Figure 6. Impaired insulin/mTORC2 signaling and increased MCP1 expression in oWAT of insulin-resistant obese patients.

(A and B) BMI and HOMA-IR of lean and obese patients. ***P < 0.001 and ****P < 0.0001, by Mann-Whitney U test. See also Supplemental Table 2. (C) Representative immunoblots for p-AKT2 (Ser474) and AKT2 in human oWAT. (D) Quantification of p-AKT2 (Ser474) normalized to total AKT2. ***P < 0.001, by Mann-Whitney U test. (E) p-AKT2 (Ser474)/AKT2 negatively correlated with BMI. Significance was determined by Pearson’s correlation analysis. (F) MCP1 mRNA levels in human oWAT. **P < 0.01, by Mann-Whitney U test. (G) MCP1 positively correlated with BMI. Significance was determined by Pearson’s correlation analysis. (H) CD68 mRNA levels in human oWAT. **P < 0.01, by Mann-Whitney U test. (I and J) CD68 positively correlated with BMI (I) and MCP1 levels (J). Significance in I and J was determined by Pearson’s correlation analysis. (K) Cluster analysis of BMI, HOMA-IR, p-AKT2 (Ser474)/AKT2, MCP1, and CD68 levels. (L and M) Effect of torin 1 on insulin/mTORC2 signaling (L) and MCP1 mRNA levels (M) in human primary adipocytes. Differentiated human primary adipocytes were treated with DMSO or 250 nM torin 1 for 6 hours.

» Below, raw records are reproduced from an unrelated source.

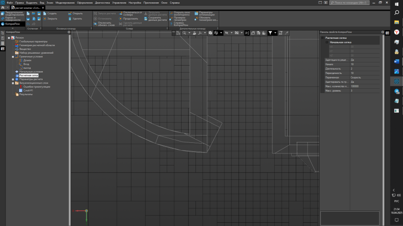The width and height of the screenshot is (403, 226).
Task: Open the Диагностика menu
Action: coord(102,3)
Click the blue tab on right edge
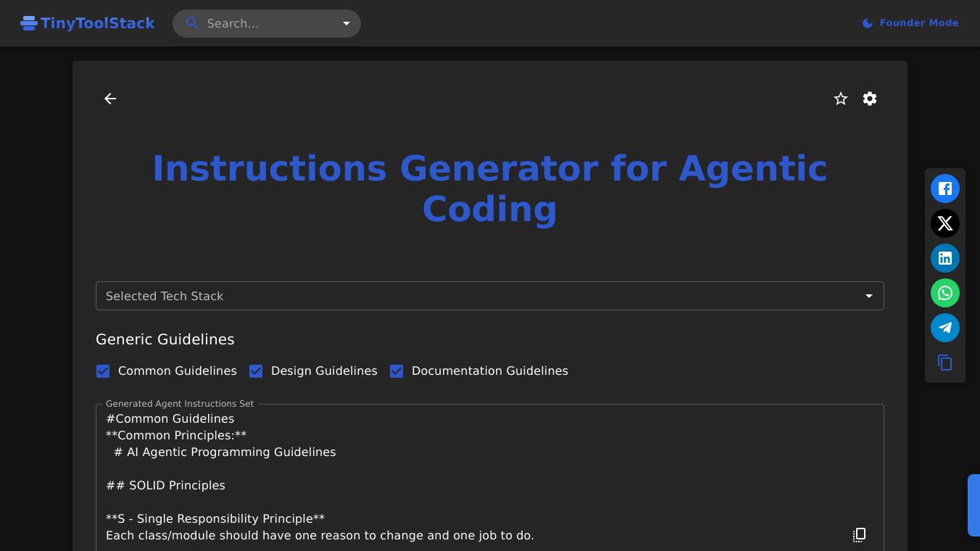The height and width of the screenshot is (551, 980). coord(973,505)
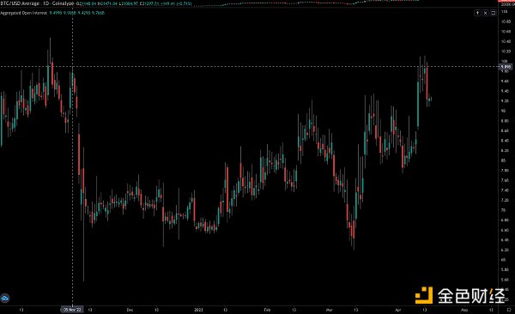Select the 05 Nov '22 date marker
The width and height of the screenshot is (515, 314).
pos(72,310)
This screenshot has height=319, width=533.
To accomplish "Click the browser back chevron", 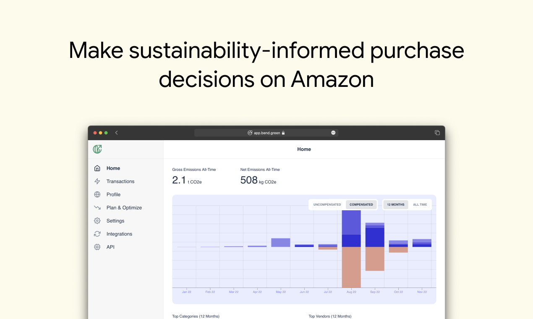I will tap(116, 132).
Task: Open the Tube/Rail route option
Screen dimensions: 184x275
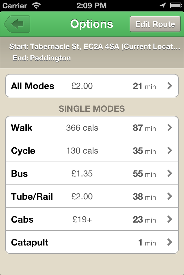Action: click(x=32, y=197)
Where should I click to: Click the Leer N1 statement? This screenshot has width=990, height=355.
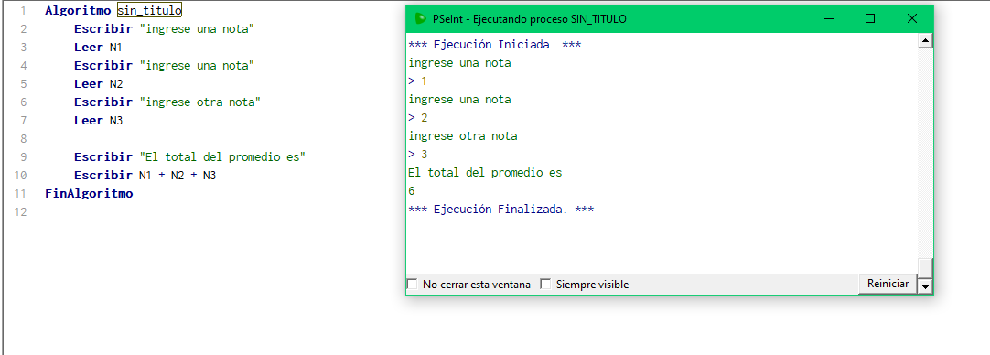click(x=98, y=47)
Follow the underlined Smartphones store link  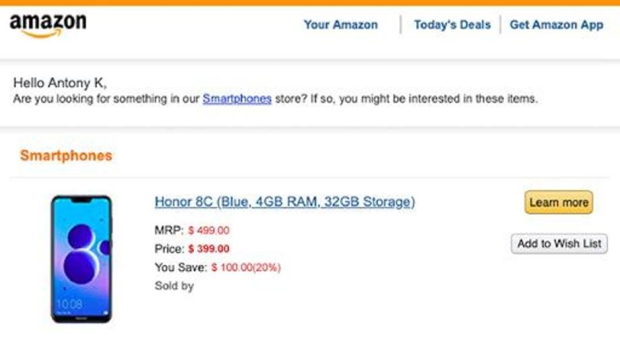coord(237,98)
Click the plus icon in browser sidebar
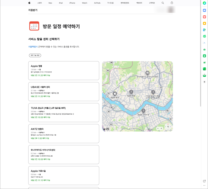This screenshot has width=208, height=189. (205, 82)
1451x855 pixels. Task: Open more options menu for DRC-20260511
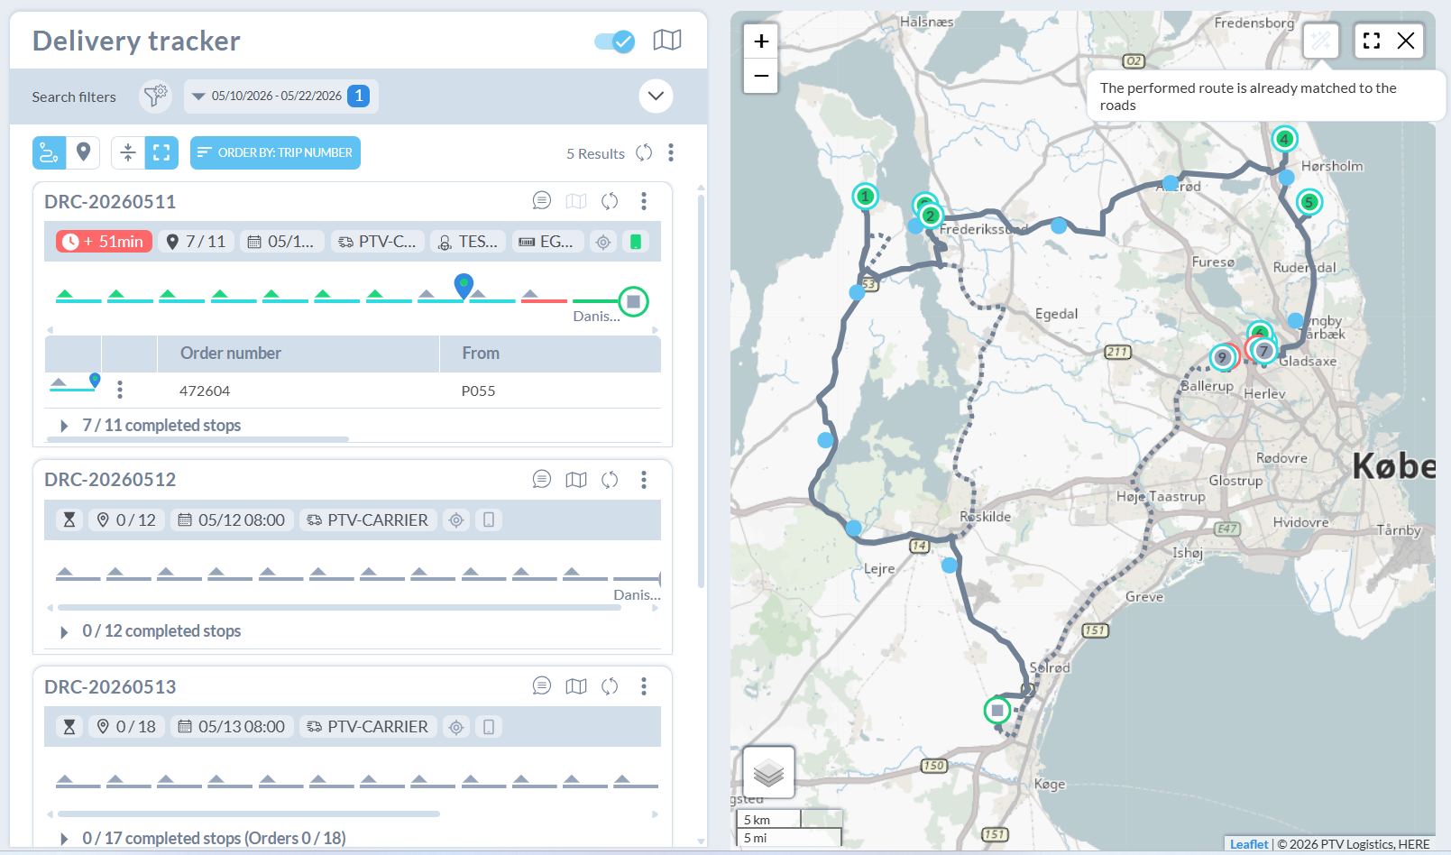[644, 201]
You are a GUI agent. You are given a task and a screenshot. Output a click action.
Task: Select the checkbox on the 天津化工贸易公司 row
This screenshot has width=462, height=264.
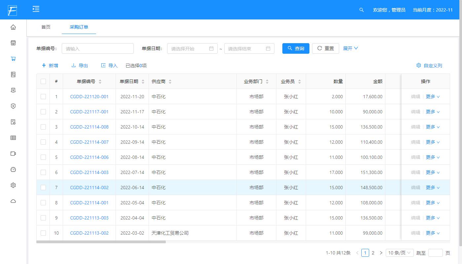click(43, 233)
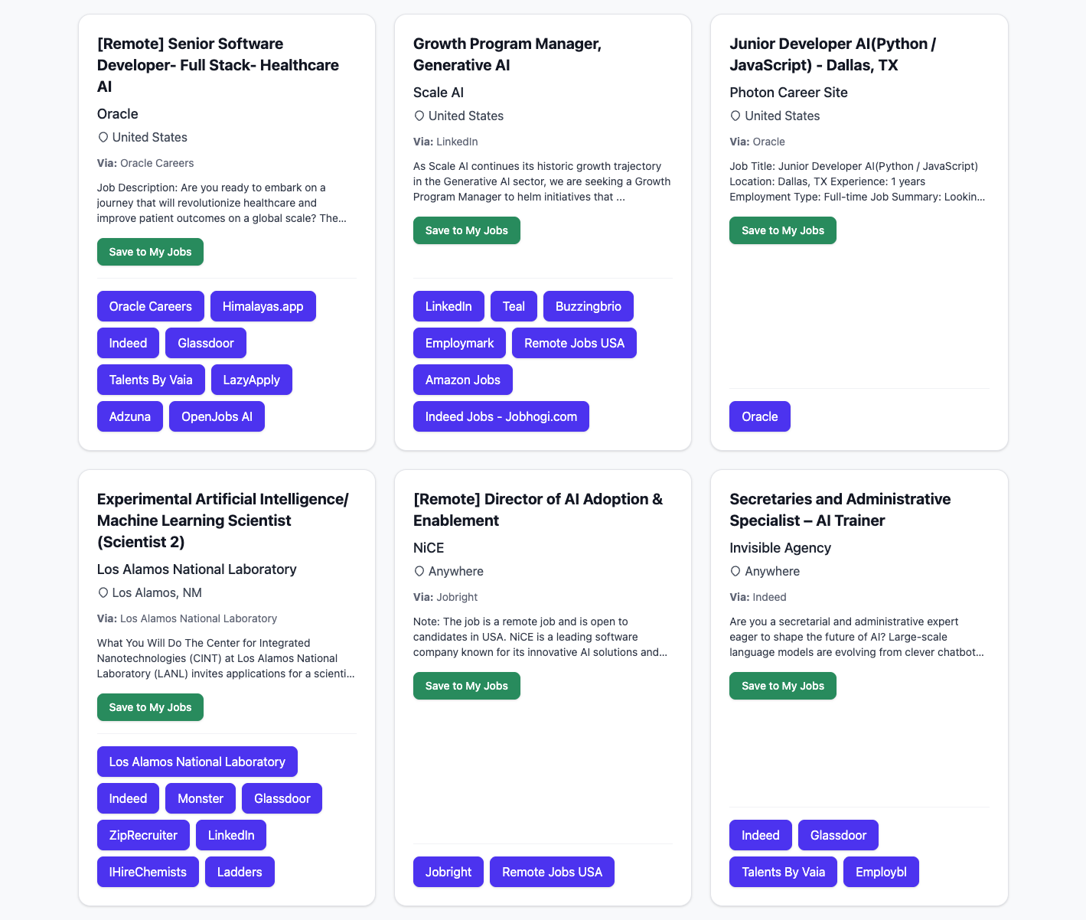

Figure 7. Insulin resistance causes inflammation in adipose tissue.

Insulin resistance, due to obesity and loss of insulin/mTORC2 signaling, results in enhanced production of MCP1 in adipocytes. MCP1 in turn recruits monocytes and activates proinflammatory M1 macrophages.